From the 1780s to the 1820s, Kodiak Island, the first capital of Imperial Russia's only overseas colony, was inhabited by indigenous Alutiiq people and colonized by Russians. Together, they established an ethnically mixed "kreol" community. Against the backdrop of the fur trade, the missionary work of the Russian Orthodox Church, and competition among Pacific colonial powers, Gwenn A. Miller brings to light the social, political, and economic patterns of life in the settlement, making clear that Russia's modest colonial effort off the Alaskan coast fully depended on the assistance of Alutiiq people.

In this context, Miller argues, the relationships that developed between Alutiiq women and Russian men were critical keys to the initial success of Russia's North Pacific venture.

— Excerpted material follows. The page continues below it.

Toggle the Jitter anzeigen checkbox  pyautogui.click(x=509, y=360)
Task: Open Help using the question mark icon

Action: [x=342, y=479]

Although Russia's Alaskan enterprise began some two centuries after other European powers—Spain, England, Holland, and France—started to colonize North America, many aspects of the contacts between Russians and Alutiiq people mirror earlier colonial episodes: adaptation to alien environments, the "discovery" and exploitation of natural resources, complicated relations between indigenous peoples and colonizing Europeans, attempts by an imperial state to moderate those relations, and a web of Christianizing practices. Russia's Pacific colony, however, was founded on the cusp of modernity at the intersection of earlier New World forms of colonization and the bureaucratic age of high empire. Miller's attention to the coexisting intimacy and violence of human connections on Kodiak offers new insights into the nature of colonialism in a little-known American outpost of European imperial power.